• **Requirements**: From the lines below, pull out each one that contains the string "center" and copy those lines in full.

• **Excerpted records**:
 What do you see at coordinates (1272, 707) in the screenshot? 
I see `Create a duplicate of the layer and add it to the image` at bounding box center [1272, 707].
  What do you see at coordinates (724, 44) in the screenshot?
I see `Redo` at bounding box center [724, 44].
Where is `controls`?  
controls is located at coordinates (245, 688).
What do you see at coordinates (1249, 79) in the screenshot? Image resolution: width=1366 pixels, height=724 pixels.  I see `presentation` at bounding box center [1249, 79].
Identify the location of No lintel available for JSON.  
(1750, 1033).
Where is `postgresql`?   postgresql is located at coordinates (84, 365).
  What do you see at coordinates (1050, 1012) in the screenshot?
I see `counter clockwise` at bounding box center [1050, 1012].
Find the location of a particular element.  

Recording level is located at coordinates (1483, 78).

• **Exercise answer**:
I see `Create a duplicate of the layer and add it to the image` at bounding box center [1272, 707].
I see `Redo` at bounding box center [724, 44].
What do you see at coordinates (1249, 79) in the screenshot? Image resolution: width=1366 pixels, height=724 pixels.  I see `presentation` at bounding box center [1249, 79].
I see `counter clockwise` at bounding box center [1050, 1012].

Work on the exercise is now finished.